Lorem ipsum vim ut utroque mandamus intellegebat, ut eam omittam ancillae sadipscing, per et eius soluta veritus.

and didn't know what it meant. Could someone who knows Latin help. I can pick out words here and there, but putting it all together is a different story.

Thanks


----------



## etexas (Jul 4, 2007)

Shave and a haircut, ten cents? Hmmmm.


----------



## Davidius (Jul 4, 2007)

nicnap said:


> I saw this:
> 
> Lorem ipsum vim ut utroque mandamus intellegebat, ut eam omittam ancillae sadipscing, per et eius soluta veritus.
> 
> ...



Where did you see this? Are you sure it's correct Latin?


----------



## nicnap (Jul 4, 2007)

no...someone left it as a comment on my tiny, hardly ever updated blog. i found it today...and deleted it b/c the poster didn't leave anything else, and was someone i don't know.


----------



## Davidius (Jul 4, 2007)

It looks like _Lorem Ipsum_, a "dummy text" often used when designing a website to see how a finished product will look with text (note the "lorem ipsum" at the beginning). It often looks like Latin and some of the words may actually be Latin, but it is actually a fake language with no real meaning. With this sentence in particular one can immediately point out that "lorem" is not a Latin word and neither is "sadipscing." Also, the preposition "per" in the last clause doesn't have an object. Some of the other words are Latin and have individual meanings but the sentence as a whole is nonsense/jibberish.

See here for more info on _Lorem Ipsum_. I have no idea why someone would have left this as a comment on your blog.


----------



## etexas (Jul 4, 2007)

CarolinaCalvinist said:


> It looks like _Lorem Ipsum_, a "dummy text" often used when designing a website to see how a finished product will look with text (note the "lorem ipsum" at the beginning). It often looks like Latin and some of the words may actually be Latin, but it is actually a fake language with no real meaning. With this sentence in particular one can immediately point out that "lorem" is not a Latin word and neither is "sadipscing." Also, the preposition "per" in the last clause doesn't have an object. Some of the other words are Latin and have individual meanings but the sentence as a whole is nonsense/jibberish.
> 
> See here for more info on _Lorem Ipsum_. I have no idea why someone would have left this as a comment on your blog.

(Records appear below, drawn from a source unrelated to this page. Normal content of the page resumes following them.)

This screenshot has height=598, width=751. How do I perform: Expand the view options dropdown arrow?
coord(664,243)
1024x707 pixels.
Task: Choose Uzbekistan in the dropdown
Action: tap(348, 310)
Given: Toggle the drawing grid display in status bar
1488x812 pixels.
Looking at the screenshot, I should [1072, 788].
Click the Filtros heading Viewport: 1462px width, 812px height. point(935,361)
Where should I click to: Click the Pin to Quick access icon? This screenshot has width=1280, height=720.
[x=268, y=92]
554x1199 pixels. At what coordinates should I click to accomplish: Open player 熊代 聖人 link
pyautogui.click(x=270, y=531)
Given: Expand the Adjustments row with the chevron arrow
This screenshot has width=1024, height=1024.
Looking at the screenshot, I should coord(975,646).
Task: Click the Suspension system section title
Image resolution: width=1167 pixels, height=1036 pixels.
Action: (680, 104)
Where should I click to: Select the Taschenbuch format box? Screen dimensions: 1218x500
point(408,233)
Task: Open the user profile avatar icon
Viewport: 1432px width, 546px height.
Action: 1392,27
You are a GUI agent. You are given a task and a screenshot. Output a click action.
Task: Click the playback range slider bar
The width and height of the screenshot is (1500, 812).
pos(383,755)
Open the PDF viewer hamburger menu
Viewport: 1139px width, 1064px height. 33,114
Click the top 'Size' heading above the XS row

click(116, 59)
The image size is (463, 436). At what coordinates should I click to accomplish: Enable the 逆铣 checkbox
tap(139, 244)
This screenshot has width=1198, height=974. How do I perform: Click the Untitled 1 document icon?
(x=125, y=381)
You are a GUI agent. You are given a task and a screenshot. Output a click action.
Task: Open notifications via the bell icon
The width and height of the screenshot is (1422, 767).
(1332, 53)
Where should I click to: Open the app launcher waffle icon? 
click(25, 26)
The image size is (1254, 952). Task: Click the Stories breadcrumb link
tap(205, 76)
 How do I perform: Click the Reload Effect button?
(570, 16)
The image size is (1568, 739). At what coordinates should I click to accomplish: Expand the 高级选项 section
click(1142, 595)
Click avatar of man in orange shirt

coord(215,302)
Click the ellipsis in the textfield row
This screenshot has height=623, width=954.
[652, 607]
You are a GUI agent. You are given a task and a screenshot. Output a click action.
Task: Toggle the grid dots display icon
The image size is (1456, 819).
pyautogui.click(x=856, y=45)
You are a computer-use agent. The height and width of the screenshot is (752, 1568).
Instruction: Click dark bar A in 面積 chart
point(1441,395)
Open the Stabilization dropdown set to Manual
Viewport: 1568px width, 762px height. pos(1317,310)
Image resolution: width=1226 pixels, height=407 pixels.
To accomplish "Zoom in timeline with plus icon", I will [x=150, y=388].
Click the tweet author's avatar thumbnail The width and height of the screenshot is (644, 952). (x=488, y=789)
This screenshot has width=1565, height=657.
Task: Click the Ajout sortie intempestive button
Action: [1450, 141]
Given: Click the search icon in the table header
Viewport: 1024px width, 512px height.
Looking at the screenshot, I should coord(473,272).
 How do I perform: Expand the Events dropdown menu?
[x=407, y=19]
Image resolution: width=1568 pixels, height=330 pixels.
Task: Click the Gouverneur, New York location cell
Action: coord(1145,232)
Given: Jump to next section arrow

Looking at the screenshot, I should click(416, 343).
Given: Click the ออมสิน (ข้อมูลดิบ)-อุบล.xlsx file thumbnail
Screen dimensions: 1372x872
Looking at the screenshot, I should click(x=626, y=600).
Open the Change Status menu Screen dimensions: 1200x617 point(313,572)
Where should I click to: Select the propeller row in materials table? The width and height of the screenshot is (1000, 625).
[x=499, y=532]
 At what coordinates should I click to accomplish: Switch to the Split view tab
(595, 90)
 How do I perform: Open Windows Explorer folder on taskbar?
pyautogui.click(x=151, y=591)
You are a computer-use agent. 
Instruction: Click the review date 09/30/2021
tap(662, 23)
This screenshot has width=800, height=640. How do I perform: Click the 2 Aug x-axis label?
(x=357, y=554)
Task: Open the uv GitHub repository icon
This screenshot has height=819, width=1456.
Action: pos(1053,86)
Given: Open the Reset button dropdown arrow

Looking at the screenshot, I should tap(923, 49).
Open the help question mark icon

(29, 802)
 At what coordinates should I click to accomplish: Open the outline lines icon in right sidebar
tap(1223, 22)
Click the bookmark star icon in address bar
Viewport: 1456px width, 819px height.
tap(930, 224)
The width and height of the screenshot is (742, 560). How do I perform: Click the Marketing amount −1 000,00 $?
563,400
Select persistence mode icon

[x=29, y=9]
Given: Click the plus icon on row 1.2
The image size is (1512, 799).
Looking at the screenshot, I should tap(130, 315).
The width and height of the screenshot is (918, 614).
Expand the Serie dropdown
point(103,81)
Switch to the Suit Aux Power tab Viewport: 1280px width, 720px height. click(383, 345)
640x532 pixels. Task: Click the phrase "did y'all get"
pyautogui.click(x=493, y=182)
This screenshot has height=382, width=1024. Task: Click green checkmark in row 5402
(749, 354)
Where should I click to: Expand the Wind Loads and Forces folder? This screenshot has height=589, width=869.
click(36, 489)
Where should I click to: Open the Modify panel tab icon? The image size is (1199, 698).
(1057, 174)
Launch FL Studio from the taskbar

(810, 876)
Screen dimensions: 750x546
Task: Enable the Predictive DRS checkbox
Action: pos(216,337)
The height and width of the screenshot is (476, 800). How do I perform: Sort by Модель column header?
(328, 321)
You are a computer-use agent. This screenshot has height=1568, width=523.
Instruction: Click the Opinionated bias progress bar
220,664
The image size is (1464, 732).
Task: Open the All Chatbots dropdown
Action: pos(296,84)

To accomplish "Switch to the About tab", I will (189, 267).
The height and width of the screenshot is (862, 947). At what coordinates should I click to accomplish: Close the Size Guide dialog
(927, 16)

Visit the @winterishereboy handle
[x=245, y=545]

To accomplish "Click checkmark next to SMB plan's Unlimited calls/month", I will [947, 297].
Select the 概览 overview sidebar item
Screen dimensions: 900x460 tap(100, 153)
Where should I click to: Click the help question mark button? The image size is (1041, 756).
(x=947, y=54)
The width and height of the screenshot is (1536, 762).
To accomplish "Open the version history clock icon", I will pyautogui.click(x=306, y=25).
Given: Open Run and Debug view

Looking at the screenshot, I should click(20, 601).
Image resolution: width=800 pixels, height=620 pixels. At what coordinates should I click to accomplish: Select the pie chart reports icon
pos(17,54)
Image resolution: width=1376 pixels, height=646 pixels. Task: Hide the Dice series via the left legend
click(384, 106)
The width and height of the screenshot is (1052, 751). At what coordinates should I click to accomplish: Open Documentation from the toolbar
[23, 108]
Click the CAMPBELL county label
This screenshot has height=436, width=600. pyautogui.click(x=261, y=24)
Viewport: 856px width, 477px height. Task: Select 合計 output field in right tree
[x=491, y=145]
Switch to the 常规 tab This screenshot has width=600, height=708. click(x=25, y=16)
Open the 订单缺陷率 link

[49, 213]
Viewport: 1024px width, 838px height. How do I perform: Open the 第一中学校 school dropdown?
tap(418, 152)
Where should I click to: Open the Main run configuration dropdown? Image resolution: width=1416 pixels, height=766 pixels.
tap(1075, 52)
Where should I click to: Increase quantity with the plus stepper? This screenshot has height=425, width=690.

David's the man! I took Latin in Boarding School. That was Loooooooooong ago!


----------



## nicnap (Jul 4, 2007)

thanks...i just saw veritas and thought truth...oh wait that is veritus. hmmm...maybe someone messed up?


----------



## nicnap (Jul 4, 2007)

btw, thanks for those who've helped. seems like it may be truly a dummy text...i was a dummy who thought it was a text...lol


----------



## Davidius (Jul 4, 2007)

nicnap said:


> thanks...i just saw veritas and thought truth...oh wait that is veritus. hmmm...maybe someone messed up?





nicnap said:


> btw, thanks for those who've helped. seems like it may be truly a dummy text...i was a dummy who thought it was a text...lol



You were right to think that _veritas_ meant "truth." 

You're welcome


----------